**ASSIGNMENT:**
Output word for word the lines from the one with "Select the Start Date cell 1-Jan-21" to the final line of the data, both ends included, but skip the pictures.

<<<<

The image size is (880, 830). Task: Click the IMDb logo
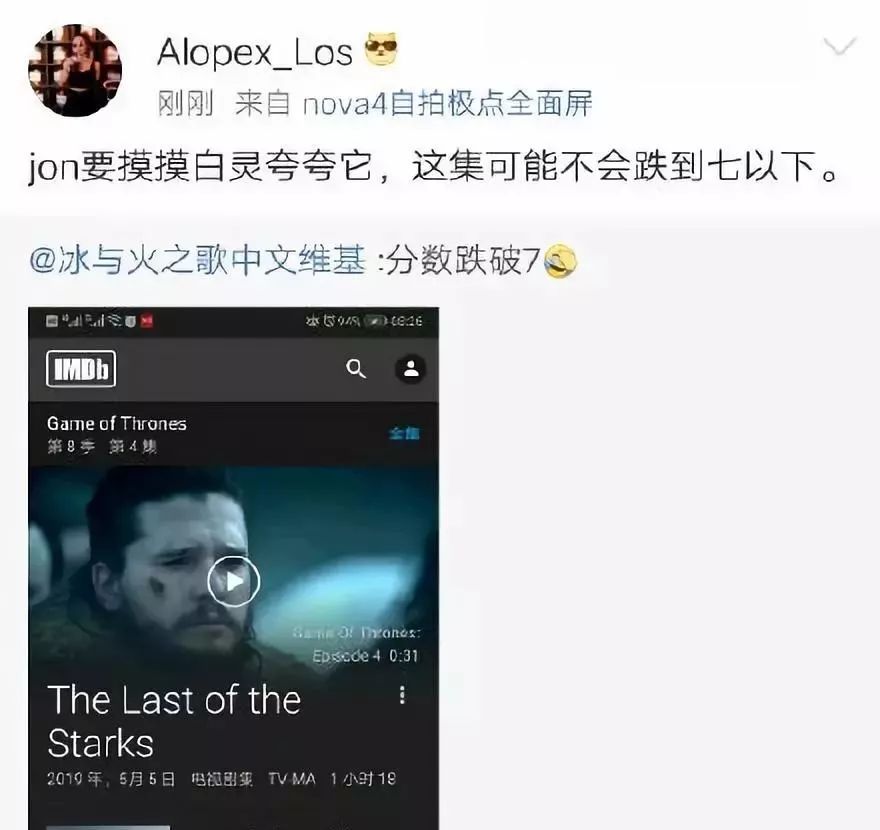coord(81,369)
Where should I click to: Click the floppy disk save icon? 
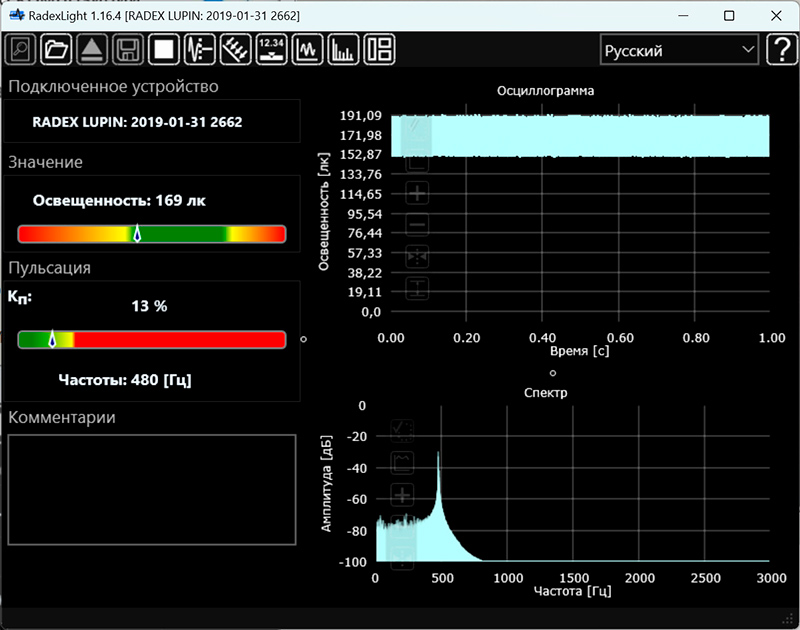click(127, 49)
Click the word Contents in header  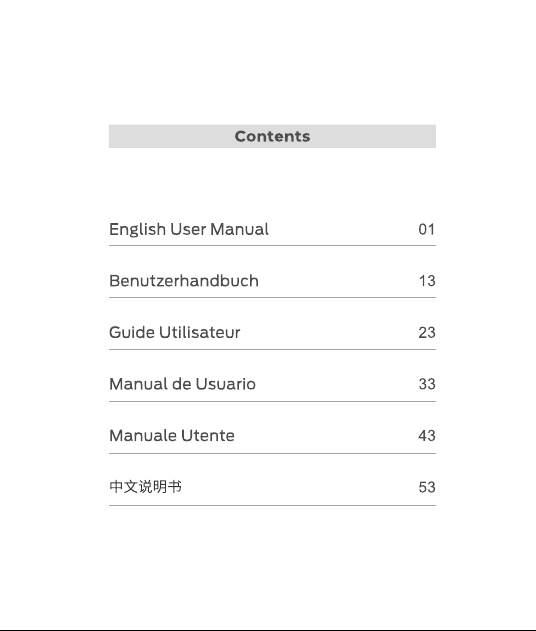(272, 136)
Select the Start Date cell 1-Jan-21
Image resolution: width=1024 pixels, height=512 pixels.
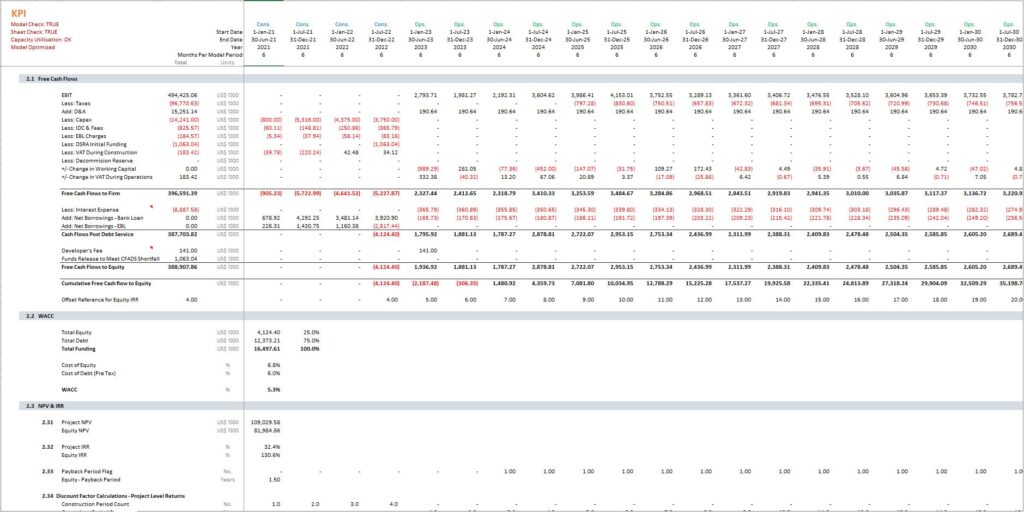[264, 31]
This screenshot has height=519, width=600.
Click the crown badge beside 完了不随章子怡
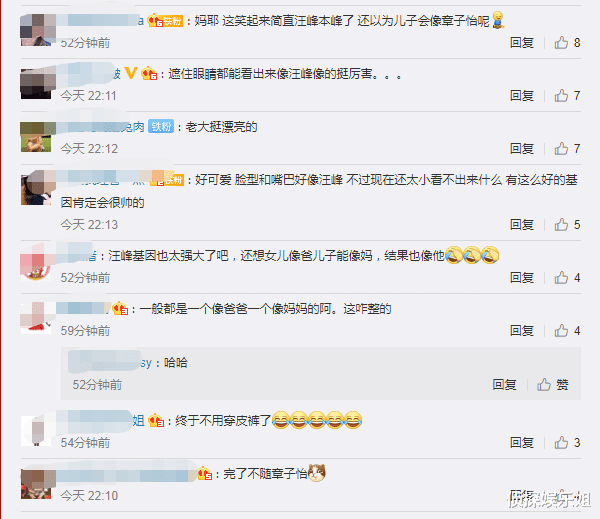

>>>>

**SOLUTION:**
Select the Start Date cell 1-Jan-21
Image resolution: width=1024 pixels, height=512 pixels.
[264, 31]
This screenshot has height=519, width=600.
Click the crown badge beside 完了不随章子怡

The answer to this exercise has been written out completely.